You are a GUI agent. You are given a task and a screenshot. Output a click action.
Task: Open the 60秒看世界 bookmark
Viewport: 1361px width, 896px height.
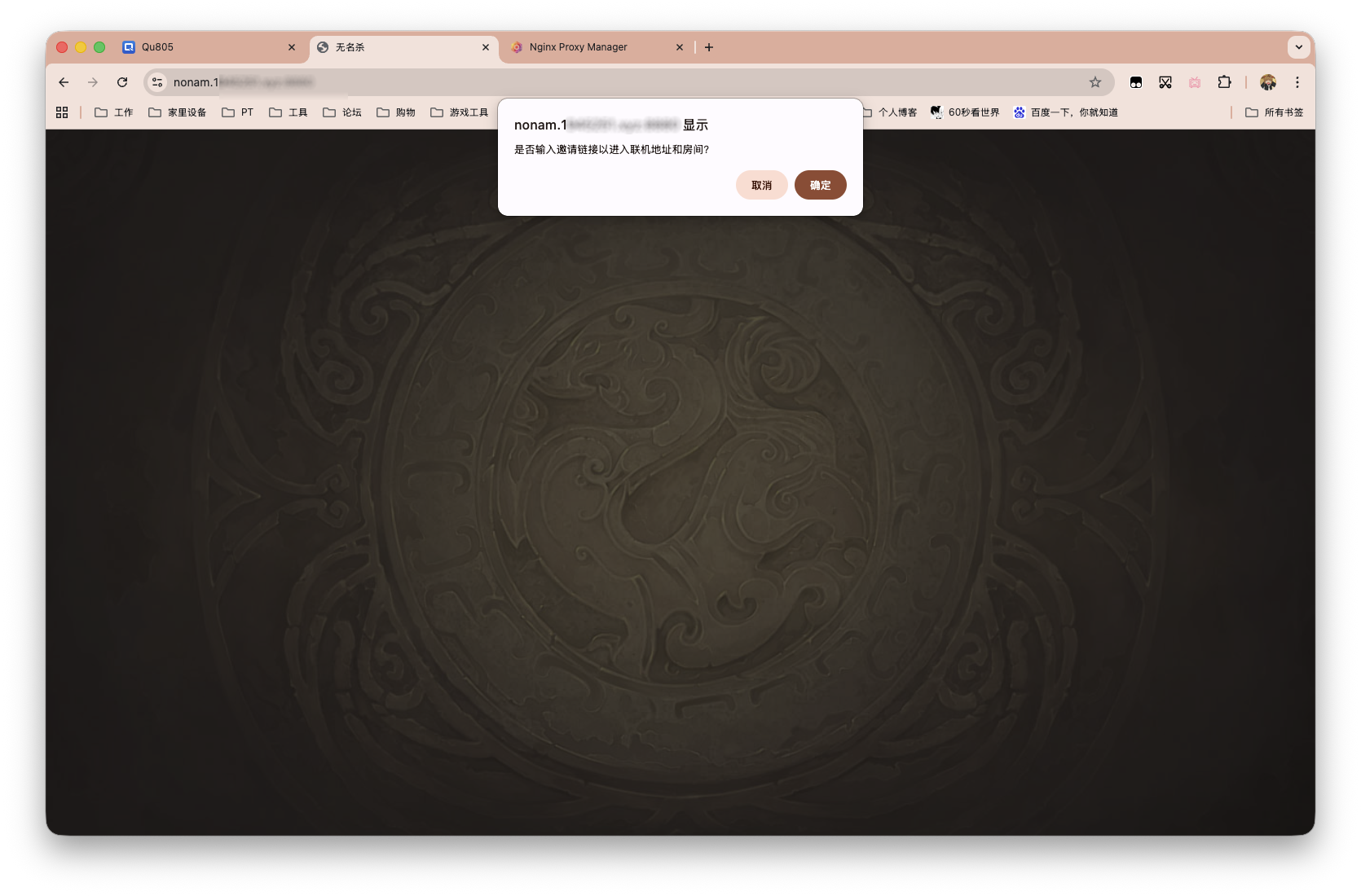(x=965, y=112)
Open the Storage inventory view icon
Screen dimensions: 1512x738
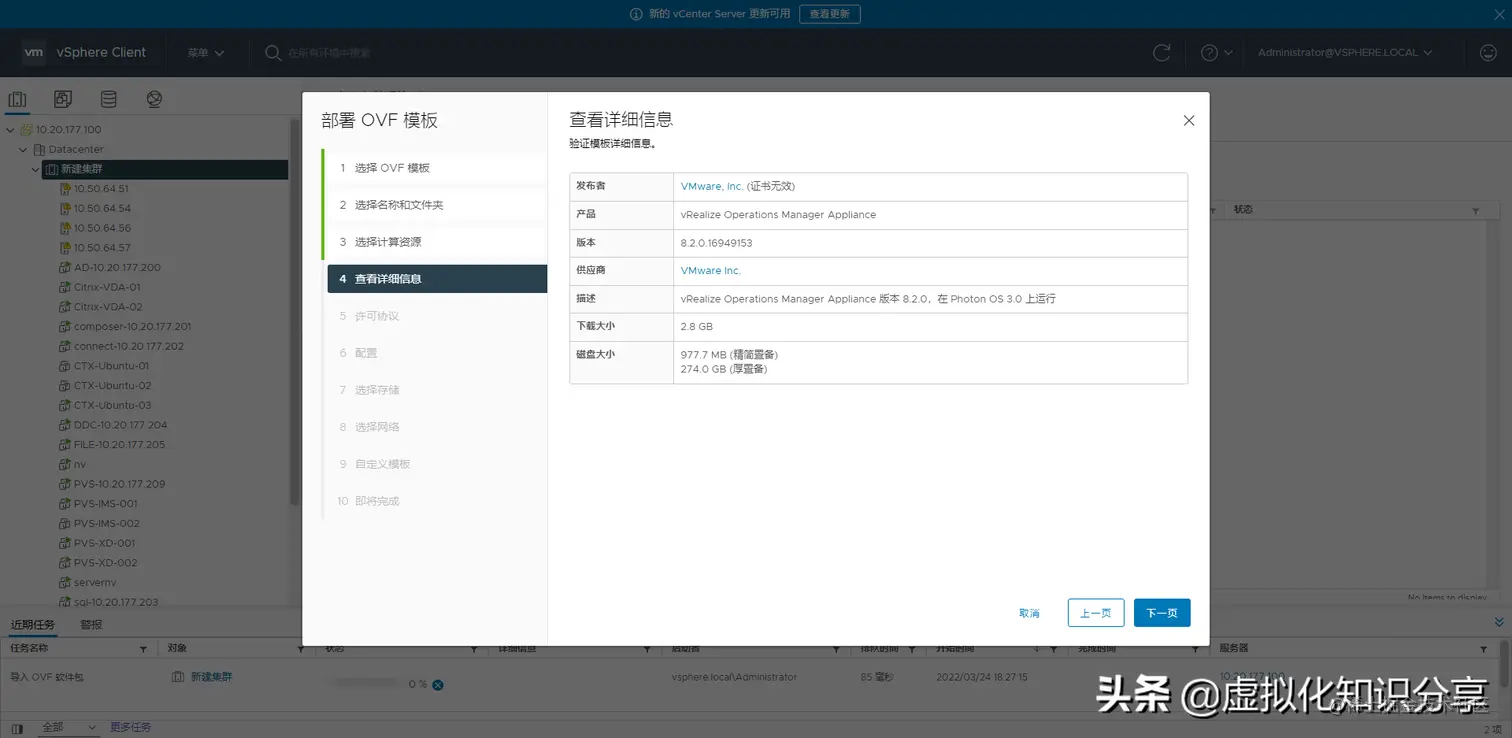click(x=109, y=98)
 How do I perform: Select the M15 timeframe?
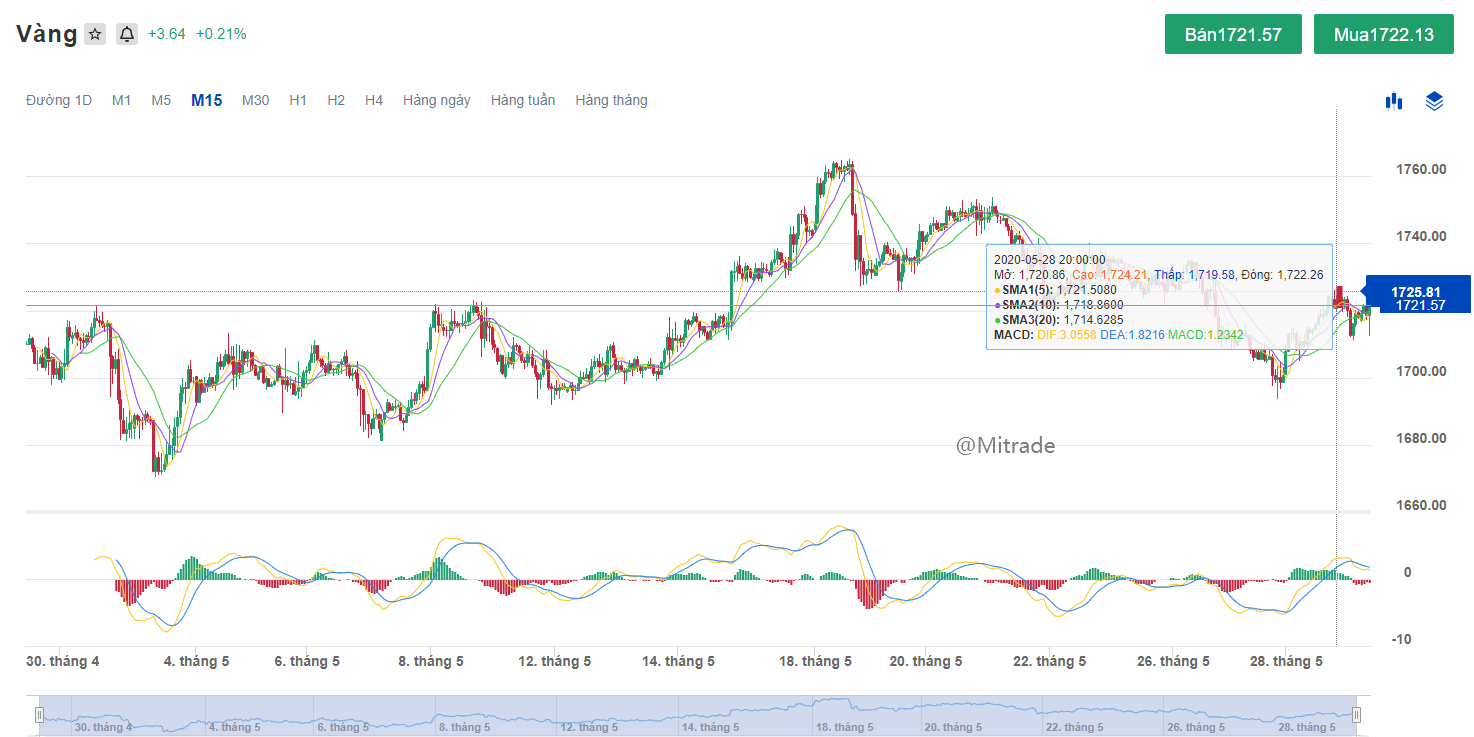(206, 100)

-- -- --

Problem requirements ->
Nothing but the pictures is to be left out; the rest of the listing should be copied exactly.

Answer to this task ->
You are a GUI agent. You are given a task and a screenshot. Output a click action.
Task: Open the 60秒看世界 bookmark
Viewport: 1361px width, 896px height.
(x=965, y=112)
Open the Storage inventory view icon
Screen dimensions: 1512x738
click(x=109, y=98)
 How do I perform: Select the M15 timeframe?
(206, 100)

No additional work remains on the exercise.